2. Wait Two Years after Repossession: Auto repossessions negatively impact your credit score. The best way to get approved for a new loan at a decent rate is to wait two years, and improve your credit during this time.
3. Wait Two Years after a Bankruptcy: A recent bankruptcy makes it practically impossible to finance a vehicle at a low rate. If you need an automobile immediately following a discharge, expect to pay three or four percentage points higher than the norm. If possible, wait at least two years and rebuild your credit rating.
4. Establish Credit Beforehand: If you apply for a vehicle loan with no credit history, the lender may approve your loan request, but they'll also charge a much higher rate because you're considered a risky applicant. Before applying for financing, obtain a secured or unsecured credit card and maintain the account for at least six months.
5. Use a Co-signer: It can take several months to establish a solid credit score. If you need a vehicle, but can't finance based on your credit history, ask a close relative to co-sign the loan.

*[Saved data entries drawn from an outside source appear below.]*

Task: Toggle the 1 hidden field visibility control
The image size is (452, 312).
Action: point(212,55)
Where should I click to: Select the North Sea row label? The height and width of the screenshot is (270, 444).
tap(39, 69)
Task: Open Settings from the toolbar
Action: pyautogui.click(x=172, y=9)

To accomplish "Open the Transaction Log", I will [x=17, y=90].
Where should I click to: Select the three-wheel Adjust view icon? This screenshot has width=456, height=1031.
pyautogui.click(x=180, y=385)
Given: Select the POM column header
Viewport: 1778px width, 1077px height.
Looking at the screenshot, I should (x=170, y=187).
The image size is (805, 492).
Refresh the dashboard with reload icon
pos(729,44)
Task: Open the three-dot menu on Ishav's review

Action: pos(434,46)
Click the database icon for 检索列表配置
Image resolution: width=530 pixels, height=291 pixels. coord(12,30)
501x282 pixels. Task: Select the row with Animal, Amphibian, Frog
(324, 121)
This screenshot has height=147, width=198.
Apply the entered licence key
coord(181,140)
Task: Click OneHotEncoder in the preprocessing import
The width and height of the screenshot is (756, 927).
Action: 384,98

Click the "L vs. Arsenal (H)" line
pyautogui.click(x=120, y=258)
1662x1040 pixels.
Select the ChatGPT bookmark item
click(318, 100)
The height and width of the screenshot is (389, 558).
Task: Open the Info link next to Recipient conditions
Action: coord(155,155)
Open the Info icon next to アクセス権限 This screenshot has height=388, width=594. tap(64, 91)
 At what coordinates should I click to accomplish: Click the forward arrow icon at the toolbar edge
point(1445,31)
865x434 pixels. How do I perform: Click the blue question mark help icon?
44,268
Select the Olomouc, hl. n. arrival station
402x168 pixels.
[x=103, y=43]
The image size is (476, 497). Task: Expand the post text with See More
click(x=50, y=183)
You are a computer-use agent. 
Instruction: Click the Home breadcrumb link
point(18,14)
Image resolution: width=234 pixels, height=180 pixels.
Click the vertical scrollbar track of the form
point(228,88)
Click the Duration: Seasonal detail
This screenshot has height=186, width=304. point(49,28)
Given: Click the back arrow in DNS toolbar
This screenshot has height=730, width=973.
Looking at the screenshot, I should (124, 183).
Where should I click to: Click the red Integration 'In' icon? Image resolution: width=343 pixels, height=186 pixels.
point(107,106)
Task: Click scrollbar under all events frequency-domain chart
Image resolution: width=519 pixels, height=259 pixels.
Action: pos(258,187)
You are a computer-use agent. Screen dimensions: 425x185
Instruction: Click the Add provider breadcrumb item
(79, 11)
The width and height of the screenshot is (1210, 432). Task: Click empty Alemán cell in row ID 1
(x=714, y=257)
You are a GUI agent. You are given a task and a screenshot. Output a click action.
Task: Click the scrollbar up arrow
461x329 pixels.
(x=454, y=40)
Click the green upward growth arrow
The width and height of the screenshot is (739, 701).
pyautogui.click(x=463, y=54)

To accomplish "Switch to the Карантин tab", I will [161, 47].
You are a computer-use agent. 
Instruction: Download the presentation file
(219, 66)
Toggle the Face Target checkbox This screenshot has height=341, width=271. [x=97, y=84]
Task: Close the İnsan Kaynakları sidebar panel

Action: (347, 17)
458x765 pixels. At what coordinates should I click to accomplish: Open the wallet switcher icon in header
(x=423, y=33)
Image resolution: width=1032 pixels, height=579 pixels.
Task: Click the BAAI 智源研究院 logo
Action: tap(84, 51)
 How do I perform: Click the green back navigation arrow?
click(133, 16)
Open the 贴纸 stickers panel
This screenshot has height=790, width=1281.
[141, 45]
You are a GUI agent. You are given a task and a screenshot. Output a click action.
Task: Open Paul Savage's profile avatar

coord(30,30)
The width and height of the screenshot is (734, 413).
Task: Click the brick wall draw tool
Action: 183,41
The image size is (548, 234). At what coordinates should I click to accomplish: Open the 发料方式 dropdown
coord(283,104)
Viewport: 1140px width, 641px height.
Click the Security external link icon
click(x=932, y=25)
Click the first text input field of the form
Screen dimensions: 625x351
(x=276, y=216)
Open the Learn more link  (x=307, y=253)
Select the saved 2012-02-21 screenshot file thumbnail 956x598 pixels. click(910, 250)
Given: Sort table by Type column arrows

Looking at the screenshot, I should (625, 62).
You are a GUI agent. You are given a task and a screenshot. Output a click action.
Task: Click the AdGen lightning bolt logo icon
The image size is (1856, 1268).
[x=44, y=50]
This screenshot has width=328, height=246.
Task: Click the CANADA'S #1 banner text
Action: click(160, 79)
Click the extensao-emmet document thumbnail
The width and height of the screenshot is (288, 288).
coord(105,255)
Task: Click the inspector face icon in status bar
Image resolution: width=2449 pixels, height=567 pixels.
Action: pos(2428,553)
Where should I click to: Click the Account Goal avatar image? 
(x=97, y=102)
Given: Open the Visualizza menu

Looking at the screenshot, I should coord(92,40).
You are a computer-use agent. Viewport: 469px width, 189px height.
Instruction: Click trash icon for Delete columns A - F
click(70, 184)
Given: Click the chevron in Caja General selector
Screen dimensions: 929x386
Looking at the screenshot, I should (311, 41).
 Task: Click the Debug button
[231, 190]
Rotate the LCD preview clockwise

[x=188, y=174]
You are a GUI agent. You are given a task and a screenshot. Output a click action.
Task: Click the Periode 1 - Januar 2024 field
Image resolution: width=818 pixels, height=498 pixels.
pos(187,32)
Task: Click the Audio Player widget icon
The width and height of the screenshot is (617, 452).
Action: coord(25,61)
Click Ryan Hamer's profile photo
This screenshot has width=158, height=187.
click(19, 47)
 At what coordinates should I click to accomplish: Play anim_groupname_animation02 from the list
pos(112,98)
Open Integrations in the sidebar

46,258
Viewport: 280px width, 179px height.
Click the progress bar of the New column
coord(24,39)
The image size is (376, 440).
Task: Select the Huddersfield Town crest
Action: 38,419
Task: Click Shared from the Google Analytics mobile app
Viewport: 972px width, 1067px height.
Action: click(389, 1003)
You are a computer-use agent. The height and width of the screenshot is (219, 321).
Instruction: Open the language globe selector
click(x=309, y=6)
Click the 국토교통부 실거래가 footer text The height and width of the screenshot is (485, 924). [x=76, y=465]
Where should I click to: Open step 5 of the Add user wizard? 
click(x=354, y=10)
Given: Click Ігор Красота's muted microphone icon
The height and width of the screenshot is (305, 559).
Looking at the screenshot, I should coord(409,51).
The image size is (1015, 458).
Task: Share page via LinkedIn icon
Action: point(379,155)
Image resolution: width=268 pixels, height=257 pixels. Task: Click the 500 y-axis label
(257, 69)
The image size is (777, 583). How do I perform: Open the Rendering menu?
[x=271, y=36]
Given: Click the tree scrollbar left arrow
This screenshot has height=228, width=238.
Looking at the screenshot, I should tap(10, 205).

6. Save for a Down Payment: If you want to lower your interest rate by a few points, save money for a down payment. A down payment puts the lender's mind at ease. Auto buyers with poor credit can save money on interest payments with a down payment.
7. Shop Around: You don't have to accept the dealership's financing. Savvy shoppers know the value of shopping around and comparing loan quotes. Contact local financial institutions, or get quotes for a vehicle loan from an online auto loan broker.
8. Choose a Shorter Finance Period: Financing a vehicle for two or three years is costly, but you'll save money on interest. Individuals who can't qualify for a low rate because of poor credit might consider this approach. In many instances, the auto lender will lower the interest rate by one percent or more.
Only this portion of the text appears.